Régions Montbéliard

Bus à haut niveau de service en travaux

Mots clés : Transport collectif urbain

Sujet polémique de la campagne municipale à Montbéliard (Doubs), les travaux du bus à haut niveau de service (BHNS) ont démarré à la fin de l’an dernier par la construction d’une voie de 600 m à Valentigney. Ce premier chantier permet à la collectivité de bénéficier de la subvention de 13,4 millions d’euros attribuée par l’Etat avec des contraintes de calendrier, dans le cadre de l’appel à projets du Grenelle de l’environnement. Courant mars, un second front a ouvert entre la zone commerciale du Pied-des-Gouttes à Montbéliard et Audincourt. Le plus gros chantier de ce tronçon de 8 km consiste à construire une rampe de soutènement de 30 m de dénivelé, quartier des Gros-Pierrons.

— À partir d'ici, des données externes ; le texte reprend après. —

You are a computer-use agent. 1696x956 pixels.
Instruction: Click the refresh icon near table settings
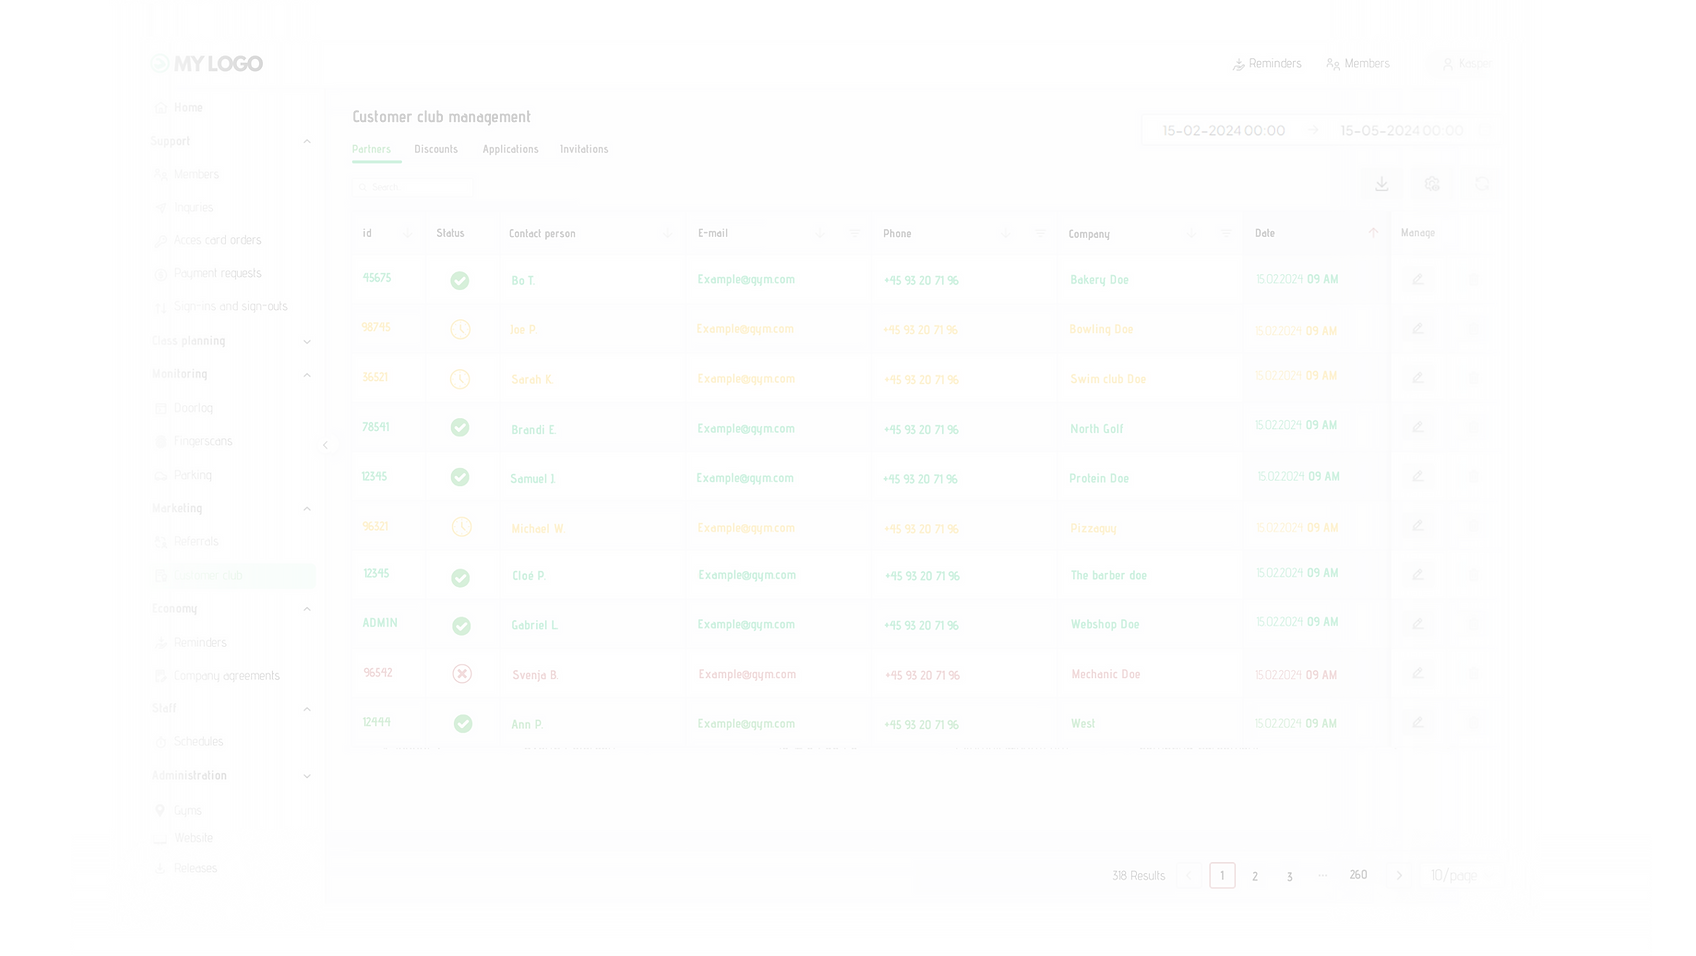tap(1481, 184)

L’infrastructure en site propre se répartit dans quatre secteurs géographiques et quatre lots de travaux comprenant le terrassement, la voirie et les aménagements annexes. Le groupement Eurovia, Climent & Colas a remporté les deux premiers. Le troisième est en consultation pour une attribution cet automne. L’appel d’offres du dernier lot aura lieu au printemps 2015 comme celui des lots techniques.

Commandes groupées

Le chantier battra son plein en 2015 sur l’ensemble du linéaire de 30 km. A partir d’un tronc commun entre Montbéliard et Audincourt, quatre branches desserviront les communes de Grand-Charmont, Béthoncourt et Valentigney. Vingt bus hybrides (diesel et électricité) compléteront le parc de matériel roulant. Pour réduire la facture, Pays de Montbéliard Agglomération souhaite constituer un groupement de commandes avec d’autres collectivités. Des contacts ont été pris avec Dijon, Angoulême et Lens.
Le projet baptisé Caden’Cité génère deux autres chantiers. Sous maîtrise d’ouvrage de Réseau ferré de France (RFF), un pont-rail sera construit à la fin de l’année au-dessus de la voie ferrée, avenue des Alliés. Destiné à séparer les flux des voitures et des bus, l’ouvrage, d’un coût de 16 millions d’euros, est financé à parts égales par RFF et la communauté d’agglomération. De son côté, Gares & Connexions rénove la gare pour accueillir un pôle d’échange.
Piloté par BEJ, mandataire du groupement de maîtrise d’œuvre, et Egis, assistant à maîtrise d’ouvrage, le projet coûte 100 millions d’euros HT. La communauté d’agglomération espère drainer 20 millions d’euros de subventions. Elle vient de contracter un prêt de 40 millions d’euros auprès de la Caisse des dépôts et attend la décision, en avril, d’un engagement de la banque européenne d’investissement. Le taux de la taxe de versement transport a été relevé à 1,8 % en janvier 2013.